(YOUR GOAL):
Copy out all of the data below with no alterations.

(RECORDS):
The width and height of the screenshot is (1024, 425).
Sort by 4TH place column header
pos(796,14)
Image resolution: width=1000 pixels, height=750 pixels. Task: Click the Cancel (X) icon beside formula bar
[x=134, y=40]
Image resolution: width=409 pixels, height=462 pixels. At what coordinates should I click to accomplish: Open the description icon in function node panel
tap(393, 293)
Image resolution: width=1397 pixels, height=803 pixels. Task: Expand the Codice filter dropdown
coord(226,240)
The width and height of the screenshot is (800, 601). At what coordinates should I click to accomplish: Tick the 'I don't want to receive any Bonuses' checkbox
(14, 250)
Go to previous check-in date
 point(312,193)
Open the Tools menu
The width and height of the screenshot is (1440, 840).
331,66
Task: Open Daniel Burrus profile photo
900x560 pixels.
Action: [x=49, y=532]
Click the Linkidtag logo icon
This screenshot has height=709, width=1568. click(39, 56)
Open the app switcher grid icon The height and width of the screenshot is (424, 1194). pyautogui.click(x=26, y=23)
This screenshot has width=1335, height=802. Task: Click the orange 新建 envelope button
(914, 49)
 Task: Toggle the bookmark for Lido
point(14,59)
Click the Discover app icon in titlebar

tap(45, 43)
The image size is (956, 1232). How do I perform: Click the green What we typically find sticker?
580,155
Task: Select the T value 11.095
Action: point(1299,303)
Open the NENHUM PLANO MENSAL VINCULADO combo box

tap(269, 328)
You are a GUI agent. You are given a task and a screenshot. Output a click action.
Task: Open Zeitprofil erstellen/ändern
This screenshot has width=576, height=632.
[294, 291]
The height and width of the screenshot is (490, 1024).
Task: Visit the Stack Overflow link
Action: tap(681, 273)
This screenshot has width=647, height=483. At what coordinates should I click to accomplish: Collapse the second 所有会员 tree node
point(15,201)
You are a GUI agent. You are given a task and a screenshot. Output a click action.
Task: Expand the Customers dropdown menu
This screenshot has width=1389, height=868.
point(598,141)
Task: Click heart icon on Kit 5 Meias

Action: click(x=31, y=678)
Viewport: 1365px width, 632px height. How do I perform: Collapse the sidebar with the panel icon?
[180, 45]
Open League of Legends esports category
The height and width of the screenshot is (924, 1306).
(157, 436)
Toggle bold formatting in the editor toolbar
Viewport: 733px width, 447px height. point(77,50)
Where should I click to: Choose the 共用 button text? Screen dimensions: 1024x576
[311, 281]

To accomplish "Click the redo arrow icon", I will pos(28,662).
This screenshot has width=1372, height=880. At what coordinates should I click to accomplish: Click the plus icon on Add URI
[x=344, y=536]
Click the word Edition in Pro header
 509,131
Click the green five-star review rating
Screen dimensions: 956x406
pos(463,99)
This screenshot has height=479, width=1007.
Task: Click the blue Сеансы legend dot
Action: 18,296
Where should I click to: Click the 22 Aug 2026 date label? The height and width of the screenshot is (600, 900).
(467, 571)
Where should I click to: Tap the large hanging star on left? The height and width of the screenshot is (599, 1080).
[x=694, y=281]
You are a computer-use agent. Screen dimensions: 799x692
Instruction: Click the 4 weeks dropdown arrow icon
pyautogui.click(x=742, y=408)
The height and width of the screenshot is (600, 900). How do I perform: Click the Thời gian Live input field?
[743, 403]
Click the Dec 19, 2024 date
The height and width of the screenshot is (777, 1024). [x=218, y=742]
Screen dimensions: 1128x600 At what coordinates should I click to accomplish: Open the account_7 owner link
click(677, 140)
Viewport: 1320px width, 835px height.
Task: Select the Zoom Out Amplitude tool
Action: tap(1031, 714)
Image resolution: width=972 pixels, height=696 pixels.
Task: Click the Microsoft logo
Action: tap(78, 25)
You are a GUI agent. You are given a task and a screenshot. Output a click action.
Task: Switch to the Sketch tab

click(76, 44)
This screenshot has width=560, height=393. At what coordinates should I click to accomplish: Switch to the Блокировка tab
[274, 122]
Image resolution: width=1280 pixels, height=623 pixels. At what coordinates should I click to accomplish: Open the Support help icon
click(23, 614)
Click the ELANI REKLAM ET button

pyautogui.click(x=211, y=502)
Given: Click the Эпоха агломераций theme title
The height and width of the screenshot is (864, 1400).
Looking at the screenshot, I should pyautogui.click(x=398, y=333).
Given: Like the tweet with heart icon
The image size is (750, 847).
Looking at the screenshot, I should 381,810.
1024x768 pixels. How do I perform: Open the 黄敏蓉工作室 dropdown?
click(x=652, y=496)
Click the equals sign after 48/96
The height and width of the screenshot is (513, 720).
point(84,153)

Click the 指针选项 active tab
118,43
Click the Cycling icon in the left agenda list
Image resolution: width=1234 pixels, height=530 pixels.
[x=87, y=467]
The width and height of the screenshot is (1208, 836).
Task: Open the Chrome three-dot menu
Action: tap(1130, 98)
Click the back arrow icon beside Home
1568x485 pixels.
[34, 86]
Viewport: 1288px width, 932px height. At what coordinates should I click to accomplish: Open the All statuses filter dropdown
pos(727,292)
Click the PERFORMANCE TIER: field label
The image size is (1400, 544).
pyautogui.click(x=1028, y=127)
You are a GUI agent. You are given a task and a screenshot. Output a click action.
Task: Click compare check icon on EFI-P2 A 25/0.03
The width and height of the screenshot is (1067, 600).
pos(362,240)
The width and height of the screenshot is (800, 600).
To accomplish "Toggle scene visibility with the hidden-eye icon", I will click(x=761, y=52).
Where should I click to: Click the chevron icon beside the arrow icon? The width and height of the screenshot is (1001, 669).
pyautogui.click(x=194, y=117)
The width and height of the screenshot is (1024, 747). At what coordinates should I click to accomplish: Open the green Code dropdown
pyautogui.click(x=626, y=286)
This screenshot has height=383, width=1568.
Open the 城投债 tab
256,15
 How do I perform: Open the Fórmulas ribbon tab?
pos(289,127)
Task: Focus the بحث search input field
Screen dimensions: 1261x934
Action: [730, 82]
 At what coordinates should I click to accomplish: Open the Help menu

(ANSWER):
The width and height of the screenshot is (1024, 425).
Sort by 4TH place column header
pos(796,14)
Image resolution: width=1000 pixels, height=750 pixels. Task: Click the Cancel (X) icon beside formula bar
[x=134, y=40]
Image resolution: width=409 pixels, height=462 pixels. At what coordinates should I click to accomplish: Open the description icon in function node panel
tap(393, 293)
Image resolution: width=1397 pixels, height=803 pixels. Task: Expand the Codice filter dropdown
coord(226,240)
The width and height of the screenshot is (800, 601). At what coordinates should I click to accomplish: Tick the 'I don't want to receive any Bonuses' checkbox
(14, 250)
Go to previous check-in date
 point(312,193)
Open the Tools menu
The width and height of the screenshot is (1440, 840).
331,66
Task: Open Daniel Burrus profile photo
900x560 pixels.
Action: [x=49, y=532]
Click the Linkidtag logo icon
This screenshot has height=709, width=1568. click(39, 56)
Open the app switcher grid icon The height and width of the screenshot is (424, 1194). pyautogui.click(x=26, y=23)
This screenshot has width=1335, height=802. Task: Click the orange 新建 envelope button
(914, 49)
 Task: Toggle the bookmark for Lido
point(14,59)
Click the Discover app icon in titlebar

tap(45, 43)
The image size is (956, 1232). How do I perform: Click the green What we typically find sticker?
580,155
Task: Select the T value 11.095
Action: point(1299,303)
Open the NENHUM PLANO MENSAL VINCULADO combo box

tap(269, 328)
You are a GUI agent. You are given a task and a screenshot. Output a click action.
Task: Open Zeitprofil erstellen/ändern
This screenshot has width=576, height=632.
[294, 291]
The height and width of the screenshot is (490, 1024).
Task: Visit the Stack Overflow link
Action: tap(681, 273)
This screenshot has width=647, height=483. At what coordinates should I click to accomplish: Collapse the second 所有会员 tree node
point(15,201)
You are a GUI agent. You are given a task and a screenshot. Output a click action.
Task: Expand the Customers dropdown menu
This screenshot has width=1389, height=868.
point(598,141)
Task: Click heart icon on Kit 5 Meias

Action: click(x=31, y=678)
Viewport: 1365px width, 632px height. How do I perform: Collapse the sidebar with the panel icon?
[180, 45]
Open League of Legends esports category
The height and width of the screenshot is (924, 1306).
(157, 436)
Toggle bold formatting in the editor toolbar
Viewport: 733px width, 447px height. point(77,50)
Where should I click to: Choose the 共用 button text? Screen dimensions: 1024x576
[311, 281]

To accomplish "Click the redo arrow icon", I will pos(28,662).
This screenshot has width=1372, height=880. At what coordinates should I click to accomplish: Click the plus icon on Add URI
[x=344, y=536]
Click the word Edition in Pro header
 509,131
Click the green five-star review rating
Screen dimensions: 956x406
pos(463,99)
This screenshot has height=479, width=1007.
Task: Click the blue Сеансы legend dot
Action: 18,296
Where should I click to: Click the 22 Aug 2026 date label? The height and width of the screenshot is (600, 900).
(467, 571)
Where should I click to: Tap the large hanging star on left? The height and width of the screenshot is (599, 1080).
[x=694, y=281]
You are a computer-use agent. Screen dimensions: 799x692
Instruction: Click the 4 weeks dropdown arrow icon
pyautogui.click(x=742, y=408)
The height and width of the screenshot is (600, 900). How do I perform: Click the Thời gian Live input field?
[743, 403]
Click the Dec 19, 2024 date
The height and width of the screenshot is (777, 1024). [x=218, y=742]
Screen dimensions: 1128x600 At what coordinates should I click to accomplish: Open the account_7 owner link
click(677, 140)
Viewport: 1320px width, 835px height.
Task: Select the Zoom Out Amplitude tool
Action: tap(1031, 714)
Image resolution: width=972 pixels, height=696 pixels.
Task: Click the Microsoft logo
Action: tap(78, 25)
You are a GUI agent. You are given a task and a screenshot. Output a click action.
Task: Switch to the Sketch tab

click(76, 44)
This screenshot has width=560, height=393. At what coordinates should I click to accomplish: Switch to the Блокировка tab
[274, 122]
Image resolution: width=1280 pixels, height=623 pixels. At what coordinates should I click to accomplish: Open the Support help icon
click(23, 614)
Click the ELANI REKLAM ET button

pyautogui.click(x=211, y=502)
Given: Click the Эпоха агломераций theme title
The height and width of the screenshot is (864, 1400).
Looking at the screenshot, I should pyautogui.click(x=398, y=333).
Given: Like the tweet with heart icon
The image size is (750, 847).
Looking at the screenshot, I should 381,810.
1024x768 pixels. How do I perform: Open the 黄敏蓉工作室 dropdown?
click(x=652, y=496)
Click the equals sign after 48/96
The height and width of the screenshot is (513, 720).
point(84,153)

Click the 指针选项 active tab
118,43
Click the Cycling icon in the left agenda list
Image resolution: width=1234 pixels, height=530 pixels.
[x=87, y=467]
The width and height of the screenshot is (1208, 836).
Task: Open the Chrome three-dot menu
Action: tap(1130, 98)
Click the back arrow icon beside Home
1568x485 pixels.
[34, 86]
Viewport: 1288px width, 932px height. At what coordinates should I click to accomplish: Open the All statuses filter dropdown
pos(727,292)
Click the PERFORMANCE TIER: field label
The image size is (1400, 544).
pyautogui.click(x=1028, y=127)
You are a GUI agent. You are given a task and a screenshot. Output a click action.
Task: Click compare check icon on EFI-P2 A 25/0.03
The width and height of the screenshot is (1067, 600).
pos(362,240)
The width and height of the screenshot is (800, 600).
To accomplish "Toggle scene visibility with the hidden-eye icon", I will click(x=761, y=52).
Where should I click to: Click the chevron icon beside the arrow icon? The width and height of the screenshot is (1001, 669).
pyautogui.click(x=194, y=117)
The width and height of the screenshot is (1024, 747). At what coordinates should I click to accomplish: Open the green Code dropdown
pyautogui.click(x=626, y=286)
This screenshot has height=383, width=1568.
Open the 城投债 tab
256,15
 How do I perform: Open the Fórmulas ribbon tab?
pos(289,127)
Task: Focus the بحث search input field
Screen dimensions: 1261x934
Action: [730, 82]
 At what coordinates should I click to accomplish: Open the Help menu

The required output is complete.